Après qu’il eut ainsi parlé, il se mit à couper les rets de Tchitragrîva. Non, dit Tchitragrîva, ne fais pas ainsi. Coupe d’abord les rets de mes serviteurs, ensuite les miens. Lorsque Hiranyaka entendit cela, il se fâcha et dit : Hé ! ce que tu dis n’est pas convenable, car le serviteur vient après le maître. — Mon cher, répondit le pigeon, non, ne parle pas ainsi. Tous ces malheureux sont sous ma protection ; ils ont même quitté un autre maître et sont venus avec moi. Comment donc ne leur témoignerais-je pas même ce peu d’égards ? Et l’on dit :
Quand un roi a toujours beaucoup d’égards pour ses serviteurs, ceux-ci, satisfaits, ne l’abandonnent jamais, lors même qu’il est sans fortune.
Et ainsi :
La Confiance est la racine de la puissance ; c’est grâce à elle que l’éléphant est chef de troupe : le lion, quoiqu’il règne sur les animaux, n’est pas entouré des animaux.

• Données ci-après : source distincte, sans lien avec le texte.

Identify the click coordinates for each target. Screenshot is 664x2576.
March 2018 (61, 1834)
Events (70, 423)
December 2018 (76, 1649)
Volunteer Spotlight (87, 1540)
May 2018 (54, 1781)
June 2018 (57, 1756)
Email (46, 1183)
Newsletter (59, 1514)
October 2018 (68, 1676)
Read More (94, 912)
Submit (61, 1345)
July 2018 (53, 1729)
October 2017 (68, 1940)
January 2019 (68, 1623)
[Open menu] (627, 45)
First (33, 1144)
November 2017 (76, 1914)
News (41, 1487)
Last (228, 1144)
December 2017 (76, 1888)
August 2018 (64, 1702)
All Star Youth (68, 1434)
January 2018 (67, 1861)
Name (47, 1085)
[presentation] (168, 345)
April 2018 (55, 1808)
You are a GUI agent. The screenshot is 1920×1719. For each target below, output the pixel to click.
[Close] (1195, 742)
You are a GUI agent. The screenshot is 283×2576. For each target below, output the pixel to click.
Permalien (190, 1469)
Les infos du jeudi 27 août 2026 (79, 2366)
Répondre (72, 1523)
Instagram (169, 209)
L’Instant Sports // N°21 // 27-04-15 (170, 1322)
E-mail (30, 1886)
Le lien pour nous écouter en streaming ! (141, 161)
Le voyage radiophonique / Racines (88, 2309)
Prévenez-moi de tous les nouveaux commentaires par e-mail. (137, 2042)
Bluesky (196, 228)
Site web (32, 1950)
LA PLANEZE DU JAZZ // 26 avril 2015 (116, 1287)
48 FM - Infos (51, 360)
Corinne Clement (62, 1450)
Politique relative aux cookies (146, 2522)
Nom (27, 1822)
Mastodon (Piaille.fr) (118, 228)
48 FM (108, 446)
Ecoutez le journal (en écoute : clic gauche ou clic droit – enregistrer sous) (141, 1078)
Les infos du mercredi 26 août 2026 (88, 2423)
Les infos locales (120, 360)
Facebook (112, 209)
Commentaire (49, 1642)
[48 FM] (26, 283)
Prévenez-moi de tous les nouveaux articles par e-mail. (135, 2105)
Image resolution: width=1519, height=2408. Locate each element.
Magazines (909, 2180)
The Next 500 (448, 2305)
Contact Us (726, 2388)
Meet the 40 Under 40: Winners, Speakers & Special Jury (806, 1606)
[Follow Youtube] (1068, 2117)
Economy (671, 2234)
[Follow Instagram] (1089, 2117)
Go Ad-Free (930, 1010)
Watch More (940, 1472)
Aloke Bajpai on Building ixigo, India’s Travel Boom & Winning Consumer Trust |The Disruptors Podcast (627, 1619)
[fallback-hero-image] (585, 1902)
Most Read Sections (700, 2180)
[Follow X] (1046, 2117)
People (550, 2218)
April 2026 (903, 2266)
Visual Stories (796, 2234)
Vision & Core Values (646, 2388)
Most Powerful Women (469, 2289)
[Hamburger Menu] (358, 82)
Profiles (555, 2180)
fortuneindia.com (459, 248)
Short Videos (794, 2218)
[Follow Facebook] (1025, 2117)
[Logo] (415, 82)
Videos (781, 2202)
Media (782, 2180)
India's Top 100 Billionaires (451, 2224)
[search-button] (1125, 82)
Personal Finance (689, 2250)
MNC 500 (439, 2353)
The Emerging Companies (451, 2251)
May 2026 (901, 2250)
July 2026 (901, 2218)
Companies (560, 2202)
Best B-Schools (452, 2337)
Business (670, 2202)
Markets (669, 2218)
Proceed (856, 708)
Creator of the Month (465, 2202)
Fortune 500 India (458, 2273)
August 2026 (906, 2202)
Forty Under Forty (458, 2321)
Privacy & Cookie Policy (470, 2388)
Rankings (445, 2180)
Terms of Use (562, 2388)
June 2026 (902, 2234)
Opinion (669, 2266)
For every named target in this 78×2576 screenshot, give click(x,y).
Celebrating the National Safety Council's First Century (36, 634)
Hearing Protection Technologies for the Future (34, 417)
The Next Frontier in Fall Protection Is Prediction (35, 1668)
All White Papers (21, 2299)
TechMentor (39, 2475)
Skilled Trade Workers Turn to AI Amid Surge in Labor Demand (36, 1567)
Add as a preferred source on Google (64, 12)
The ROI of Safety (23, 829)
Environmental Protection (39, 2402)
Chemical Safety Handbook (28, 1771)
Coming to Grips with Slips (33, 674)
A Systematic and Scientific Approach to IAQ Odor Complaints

D’ailleurs il peut se faire que tu te casses les dents en coupant mes rets, ou bien que ce méchant chasseur arrive. Alors je tomberais certainement dans l’enfer. Et l’on dit :
Le maître qui peut être heureux quand d’honnêtes serviteurs sont dans la peine va dans l’enfer dans l’autre monde et est affligé ici-bas.
Après avoir entendu cela, Hiranyaka fut joyeux, et dit : Hé ! je sais que c’est le devoir d’un roi ; mais ce que j’ai fait était pour t’éprouver. Ainsi donc je couperai les rets à tous, et de cette manière tu seras entouré de beaucoup de pigeons. Et l’on dit :
Un roi qui a toujours de la compassion et de la libéralité pour ses serviteurs est digne de régner même sur les trois mondes.
Après avoir ainsi parlé et après avoir coupé les rets à tous, Hiranyaka dit à Tchitragrîva : Ami, va maintenant à ta demeure ; si un malheur t’arrive encore, reviens. En disant ces mots, il le congédia et rentra dans sa forteresse. Tchitragrîva avec sa suite retourna à sa demeure. Et certes on dit ceci avec raison :
L’homme qui a des amis accomplit vraiment des choses difficiles à accomplir ; c’est pourquoi il faut se faire des amis pareils à soi-même.
Le corbeau Laghoupatanaka, lorsqu’il vit Tchitragrîva ainsi délivré du filet, fut étonné et pensa : Ah ! quelle intelligence a cet Hiranyaka ! quelle force et quelle perfection de forteresse ! Telle est donc la manière dont il délivre les oiseaux d’un filet ! Et moi je ne me fie à personne et je suis léger. Pourtant je veux me faire de lui un ami. Et l’on dit :
Les sages, quand même ils sont dans l’abondance, doivent se faire des amis : le maître des rivières, quoique plein, attend le lever de la lune.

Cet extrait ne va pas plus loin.